Aim of the exercise
Show every line of the material that contains the word "pixels", copying each one in full.
%%
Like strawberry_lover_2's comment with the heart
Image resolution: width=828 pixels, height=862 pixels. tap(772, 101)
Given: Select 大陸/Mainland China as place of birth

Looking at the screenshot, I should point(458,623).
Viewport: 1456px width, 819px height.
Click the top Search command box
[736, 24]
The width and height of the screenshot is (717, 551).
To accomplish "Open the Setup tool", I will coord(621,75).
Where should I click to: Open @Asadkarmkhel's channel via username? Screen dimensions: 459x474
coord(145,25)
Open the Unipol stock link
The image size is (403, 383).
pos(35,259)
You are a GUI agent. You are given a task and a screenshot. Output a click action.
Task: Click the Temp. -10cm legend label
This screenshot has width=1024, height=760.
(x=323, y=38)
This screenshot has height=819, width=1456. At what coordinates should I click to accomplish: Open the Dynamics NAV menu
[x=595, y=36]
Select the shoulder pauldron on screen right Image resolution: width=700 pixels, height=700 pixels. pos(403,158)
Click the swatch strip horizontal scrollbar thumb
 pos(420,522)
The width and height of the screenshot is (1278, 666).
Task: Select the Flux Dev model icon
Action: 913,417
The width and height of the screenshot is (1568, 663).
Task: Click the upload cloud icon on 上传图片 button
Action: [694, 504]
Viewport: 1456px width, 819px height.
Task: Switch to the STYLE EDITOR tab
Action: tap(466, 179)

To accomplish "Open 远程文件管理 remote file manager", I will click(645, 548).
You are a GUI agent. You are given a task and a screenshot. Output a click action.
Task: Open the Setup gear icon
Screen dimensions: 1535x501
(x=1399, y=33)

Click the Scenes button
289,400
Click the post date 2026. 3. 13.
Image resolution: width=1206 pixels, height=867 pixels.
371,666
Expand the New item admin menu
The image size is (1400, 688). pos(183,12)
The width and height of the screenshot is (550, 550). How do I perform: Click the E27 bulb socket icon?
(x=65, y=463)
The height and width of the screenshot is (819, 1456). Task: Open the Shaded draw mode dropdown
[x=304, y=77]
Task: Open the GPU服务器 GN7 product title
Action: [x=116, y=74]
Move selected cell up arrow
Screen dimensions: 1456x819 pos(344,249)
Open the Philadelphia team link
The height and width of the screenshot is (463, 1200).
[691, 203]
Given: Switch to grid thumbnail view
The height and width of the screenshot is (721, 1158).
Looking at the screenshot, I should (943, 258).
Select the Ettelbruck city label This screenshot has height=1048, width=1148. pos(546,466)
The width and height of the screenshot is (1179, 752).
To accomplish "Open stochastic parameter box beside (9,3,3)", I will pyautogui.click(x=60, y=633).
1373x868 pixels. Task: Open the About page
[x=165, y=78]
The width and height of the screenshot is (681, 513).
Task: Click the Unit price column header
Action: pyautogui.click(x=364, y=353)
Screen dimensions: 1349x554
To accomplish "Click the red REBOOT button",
%%
Task response
Image resolution: width=828 pixels, height=862 pixels. tap(772, 101)
Select the shoulder pauldron on screen right Image resolution: width=700 pixels, height=700 pixels. pos(403,158)
Image resolution: width=1206 pixels, height=867 pixels.
1373x868 pixels. Task: Open the About page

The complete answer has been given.